## MATERIAL FOR THIS TASK

* * * *

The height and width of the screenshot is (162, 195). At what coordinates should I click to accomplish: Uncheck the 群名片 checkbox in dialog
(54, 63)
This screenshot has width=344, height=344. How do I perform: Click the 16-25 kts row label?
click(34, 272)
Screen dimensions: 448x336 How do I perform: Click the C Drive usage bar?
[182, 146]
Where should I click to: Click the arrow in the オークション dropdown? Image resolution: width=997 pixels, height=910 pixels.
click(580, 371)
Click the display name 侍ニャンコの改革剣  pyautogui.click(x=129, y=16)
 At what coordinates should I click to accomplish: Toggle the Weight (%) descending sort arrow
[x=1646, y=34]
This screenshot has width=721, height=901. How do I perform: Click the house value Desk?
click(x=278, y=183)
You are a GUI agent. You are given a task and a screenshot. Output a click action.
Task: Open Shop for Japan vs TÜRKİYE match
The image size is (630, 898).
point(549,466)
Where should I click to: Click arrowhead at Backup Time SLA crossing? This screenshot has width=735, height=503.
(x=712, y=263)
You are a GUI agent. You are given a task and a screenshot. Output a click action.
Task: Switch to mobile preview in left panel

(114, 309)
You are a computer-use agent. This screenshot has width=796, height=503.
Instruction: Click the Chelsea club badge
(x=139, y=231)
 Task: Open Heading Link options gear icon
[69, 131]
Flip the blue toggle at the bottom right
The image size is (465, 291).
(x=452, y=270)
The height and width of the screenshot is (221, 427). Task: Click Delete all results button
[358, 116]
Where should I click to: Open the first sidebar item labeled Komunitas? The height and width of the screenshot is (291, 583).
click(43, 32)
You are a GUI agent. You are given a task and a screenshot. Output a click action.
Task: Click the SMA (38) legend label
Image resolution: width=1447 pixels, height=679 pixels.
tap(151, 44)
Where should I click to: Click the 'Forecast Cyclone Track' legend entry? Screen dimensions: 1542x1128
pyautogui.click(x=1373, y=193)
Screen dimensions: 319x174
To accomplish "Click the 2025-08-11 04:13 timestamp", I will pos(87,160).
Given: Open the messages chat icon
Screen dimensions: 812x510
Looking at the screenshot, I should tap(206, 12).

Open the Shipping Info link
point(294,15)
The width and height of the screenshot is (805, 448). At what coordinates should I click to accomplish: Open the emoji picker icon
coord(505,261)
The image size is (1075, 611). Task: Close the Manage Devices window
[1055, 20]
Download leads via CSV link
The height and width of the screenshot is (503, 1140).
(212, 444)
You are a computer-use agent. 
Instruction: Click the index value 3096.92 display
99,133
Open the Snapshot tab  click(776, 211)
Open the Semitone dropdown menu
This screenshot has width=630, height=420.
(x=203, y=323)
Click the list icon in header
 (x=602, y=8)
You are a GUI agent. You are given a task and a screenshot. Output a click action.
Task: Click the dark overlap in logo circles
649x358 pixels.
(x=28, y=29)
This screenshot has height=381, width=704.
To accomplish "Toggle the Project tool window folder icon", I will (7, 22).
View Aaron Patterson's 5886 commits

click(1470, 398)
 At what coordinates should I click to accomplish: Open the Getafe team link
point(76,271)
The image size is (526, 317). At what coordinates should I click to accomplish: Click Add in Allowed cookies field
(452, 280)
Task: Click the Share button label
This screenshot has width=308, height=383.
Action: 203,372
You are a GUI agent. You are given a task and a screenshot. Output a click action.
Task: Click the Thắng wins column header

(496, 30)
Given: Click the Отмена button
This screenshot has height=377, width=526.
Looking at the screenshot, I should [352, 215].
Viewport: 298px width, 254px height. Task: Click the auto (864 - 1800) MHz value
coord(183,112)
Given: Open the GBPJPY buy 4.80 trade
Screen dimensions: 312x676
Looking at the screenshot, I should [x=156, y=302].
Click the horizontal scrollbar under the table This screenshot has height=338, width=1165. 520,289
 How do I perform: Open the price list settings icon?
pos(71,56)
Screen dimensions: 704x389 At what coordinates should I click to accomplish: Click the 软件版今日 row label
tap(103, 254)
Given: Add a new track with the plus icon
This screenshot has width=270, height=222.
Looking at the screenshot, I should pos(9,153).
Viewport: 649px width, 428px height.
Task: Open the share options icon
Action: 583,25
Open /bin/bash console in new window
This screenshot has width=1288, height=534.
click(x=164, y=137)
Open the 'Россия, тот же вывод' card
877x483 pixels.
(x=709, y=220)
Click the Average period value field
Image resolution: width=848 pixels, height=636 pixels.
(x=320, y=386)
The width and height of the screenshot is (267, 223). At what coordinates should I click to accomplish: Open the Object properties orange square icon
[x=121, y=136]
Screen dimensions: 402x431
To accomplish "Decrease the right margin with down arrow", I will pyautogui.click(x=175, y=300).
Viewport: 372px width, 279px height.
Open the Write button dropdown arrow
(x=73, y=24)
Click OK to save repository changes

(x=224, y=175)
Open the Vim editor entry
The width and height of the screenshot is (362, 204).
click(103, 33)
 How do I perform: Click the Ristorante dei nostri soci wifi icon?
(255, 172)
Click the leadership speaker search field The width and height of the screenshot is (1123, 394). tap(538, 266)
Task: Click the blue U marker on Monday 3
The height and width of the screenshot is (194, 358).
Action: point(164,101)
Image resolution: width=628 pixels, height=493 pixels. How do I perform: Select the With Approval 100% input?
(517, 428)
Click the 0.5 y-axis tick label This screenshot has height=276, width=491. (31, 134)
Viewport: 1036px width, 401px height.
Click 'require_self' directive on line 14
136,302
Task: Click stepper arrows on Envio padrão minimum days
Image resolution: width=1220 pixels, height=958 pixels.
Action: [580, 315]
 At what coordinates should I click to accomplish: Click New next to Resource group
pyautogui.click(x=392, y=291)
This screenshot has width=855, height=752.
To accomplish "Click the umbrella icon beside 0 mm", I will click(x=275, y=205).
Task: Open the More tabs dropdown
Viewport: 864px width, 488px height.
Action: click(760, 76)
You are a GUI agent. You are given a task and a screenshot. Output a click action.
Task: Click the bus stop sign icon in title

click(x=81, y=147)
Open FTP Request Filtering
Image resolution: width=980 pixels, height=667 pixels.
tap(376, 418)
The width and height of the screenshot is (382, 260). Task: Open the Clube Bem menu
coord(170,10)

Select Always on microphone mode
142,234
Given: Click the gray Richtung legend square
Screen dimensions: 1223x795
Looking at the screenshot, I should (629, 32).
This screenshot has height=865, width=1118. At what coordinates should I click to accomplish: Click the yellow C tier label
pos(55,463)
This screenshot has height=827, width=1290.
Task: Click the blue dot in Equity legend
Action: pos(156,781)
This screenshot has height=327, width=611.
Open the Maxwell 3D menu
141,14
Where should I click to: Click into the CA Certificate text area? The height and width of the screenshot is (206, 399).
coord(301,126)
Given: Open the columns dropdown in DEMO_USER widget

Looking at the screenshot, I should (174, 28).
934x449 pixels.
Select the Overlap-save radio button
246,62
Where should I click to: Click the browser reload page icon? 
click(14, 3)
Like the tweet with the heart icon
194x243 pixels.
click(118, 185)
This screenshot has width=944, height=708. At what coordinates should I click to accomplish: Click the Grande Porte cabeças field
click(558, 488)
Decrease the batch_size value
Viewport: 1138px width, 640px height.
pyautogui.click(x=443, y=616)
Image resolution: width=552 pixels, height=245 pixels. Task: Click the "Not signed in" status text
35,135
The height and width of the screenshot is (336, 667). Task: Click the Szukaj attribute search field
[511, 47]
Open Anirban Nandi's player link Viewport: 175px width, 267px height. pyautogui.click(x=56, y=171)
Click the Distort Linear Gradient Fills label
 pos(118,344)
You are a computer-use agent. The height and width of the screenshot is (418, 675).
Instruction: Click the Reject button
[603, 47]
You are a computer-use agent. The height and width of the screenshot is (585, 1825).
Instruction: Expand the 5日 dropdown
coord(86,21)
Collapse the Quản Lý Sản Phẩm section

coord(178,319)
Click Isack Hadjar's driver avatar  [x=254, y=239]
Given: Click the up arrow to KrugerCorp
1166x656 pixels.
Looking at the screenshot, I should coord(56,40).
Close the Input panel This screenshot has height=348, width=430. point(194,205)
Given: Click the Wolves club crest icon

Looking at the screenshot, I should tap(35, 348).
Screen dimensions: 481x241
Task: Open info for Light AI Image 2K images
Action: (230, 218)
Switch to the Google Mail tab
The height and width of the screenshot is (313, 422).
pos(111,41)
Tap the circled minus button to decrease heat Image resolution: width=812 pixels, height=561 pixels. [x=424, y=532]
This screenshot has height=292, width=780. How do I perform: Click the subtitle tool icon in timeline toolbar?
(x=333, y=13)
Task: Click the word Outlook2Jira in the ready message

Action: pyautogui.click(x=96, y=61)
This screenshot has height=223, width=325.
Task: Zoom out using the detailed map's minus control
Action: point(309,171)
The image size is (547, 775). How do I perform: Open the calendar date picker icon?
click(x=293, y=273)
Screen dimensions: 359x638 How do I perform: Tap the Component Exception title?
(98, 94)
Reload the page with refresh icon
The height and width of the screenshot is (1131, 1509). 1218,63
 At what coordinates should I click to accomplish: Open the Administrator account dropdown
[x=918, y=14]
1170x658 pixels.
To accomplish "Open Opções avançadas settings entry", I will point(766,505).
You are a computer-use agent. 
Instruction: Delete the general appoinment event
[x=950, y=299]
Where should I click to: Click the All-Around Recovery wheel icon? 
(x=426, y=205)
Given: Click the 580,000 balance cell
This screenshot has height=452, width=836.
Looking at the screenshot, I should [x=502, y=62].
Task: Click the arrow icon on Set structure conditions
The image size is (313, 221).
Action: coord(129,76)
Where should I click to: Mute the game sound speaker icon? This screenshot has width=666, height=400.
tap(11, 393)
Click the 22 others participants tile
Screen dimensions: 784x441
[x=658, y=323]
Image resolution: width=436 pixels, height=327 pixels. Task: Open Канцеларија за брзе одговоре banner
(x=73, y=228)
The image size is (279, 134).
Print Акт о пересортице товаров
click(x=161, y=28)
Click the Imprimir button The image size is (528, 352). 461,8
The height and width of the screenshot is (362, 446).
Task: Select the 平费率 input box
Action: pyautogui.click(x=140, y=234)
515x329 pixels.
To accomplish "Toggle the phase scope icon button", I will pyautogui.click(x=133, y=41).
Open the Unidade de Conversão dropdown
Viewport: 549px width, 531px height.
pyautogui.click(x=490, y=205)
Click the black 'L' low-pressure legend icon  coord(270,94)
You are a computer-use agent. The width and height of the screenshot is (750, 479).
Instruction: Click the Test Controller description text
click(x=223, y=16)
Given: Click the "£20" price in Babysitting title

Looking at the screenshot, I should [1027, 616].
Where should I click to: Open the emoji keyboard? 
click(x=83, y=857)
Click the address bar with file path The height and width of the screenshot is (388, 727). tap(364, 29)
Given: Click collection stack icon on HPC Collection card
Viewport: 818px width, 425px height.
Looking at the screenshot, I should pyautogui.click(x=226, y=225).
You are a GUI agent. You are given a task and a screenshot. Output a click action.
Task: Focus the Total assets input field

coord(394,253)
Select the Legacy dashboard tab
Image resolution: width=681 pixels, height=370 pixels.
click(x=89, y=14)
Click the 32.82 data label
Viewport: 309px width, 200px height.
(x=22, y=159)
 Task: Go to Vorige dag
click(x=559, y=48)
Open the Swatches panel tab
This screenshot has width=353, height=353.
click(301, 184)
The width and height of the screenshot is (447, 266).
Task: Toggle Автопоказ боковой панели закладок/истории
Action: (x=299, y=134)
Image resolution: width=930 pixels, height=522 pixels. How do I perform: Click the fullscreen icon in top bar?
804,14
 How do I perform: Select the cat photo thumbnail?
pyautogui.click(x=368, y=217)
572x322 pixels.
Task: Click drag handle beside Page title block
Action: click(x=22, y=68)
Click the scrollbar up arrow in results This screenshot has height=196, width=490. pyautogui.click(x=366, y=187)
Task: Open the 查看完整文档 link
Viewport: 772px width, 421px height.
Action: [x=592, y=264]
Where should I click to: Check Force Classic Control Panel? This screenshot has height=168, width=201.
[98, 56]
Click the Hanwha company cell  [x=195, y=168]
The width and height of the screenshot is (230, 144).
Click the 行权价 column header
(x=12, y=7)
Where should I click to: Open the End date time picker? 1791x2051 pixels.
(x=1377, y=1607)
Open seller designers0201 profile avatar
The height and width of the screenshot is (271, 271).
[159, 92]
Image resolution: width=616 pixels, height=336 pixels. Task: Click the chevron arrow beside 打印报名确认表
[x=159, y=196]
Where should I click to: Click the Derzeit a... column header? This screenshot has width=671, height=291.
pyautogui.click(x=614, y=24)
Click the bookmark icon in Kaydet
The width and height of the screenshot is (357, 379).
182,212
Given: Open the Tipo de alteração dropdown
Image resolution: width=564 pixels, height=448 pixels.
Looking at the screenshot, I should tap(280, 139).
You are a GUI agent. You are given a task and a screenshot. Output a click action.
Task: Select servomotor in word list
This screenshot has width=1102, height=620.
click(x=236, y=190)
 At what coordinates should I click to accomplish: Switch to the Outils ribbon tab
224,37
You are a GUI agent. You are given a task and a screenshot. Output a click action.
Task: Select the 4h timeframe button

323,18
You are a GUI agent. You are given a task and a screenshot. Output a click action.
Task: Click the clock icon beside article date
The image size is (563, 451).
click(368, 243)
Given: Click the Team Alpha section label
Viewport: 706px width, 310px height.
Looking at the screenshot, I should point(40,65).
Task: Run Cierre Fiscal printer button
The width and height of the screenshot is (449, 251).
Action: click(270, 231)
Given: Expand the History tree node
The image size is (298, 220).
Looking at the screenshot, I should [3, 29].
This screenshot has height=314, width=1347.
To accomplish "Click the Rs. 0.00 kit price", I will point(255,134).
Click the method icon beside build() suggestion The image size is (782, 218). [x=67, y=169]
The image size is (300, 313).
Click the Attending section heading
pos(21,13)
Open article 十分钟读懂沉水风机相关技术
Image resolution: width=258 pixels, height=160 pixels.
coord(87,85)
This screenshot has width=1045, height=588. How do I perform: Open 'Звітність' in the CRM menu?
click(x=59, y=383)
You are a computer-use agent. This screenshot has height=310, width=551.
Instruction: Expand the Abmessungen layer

* * * *

Only lines holding the word "cell" are wanted; list them all from the material.

Given: Click the 580,000 balance cell
Click the Hanwha company cell  [x=195, y=168]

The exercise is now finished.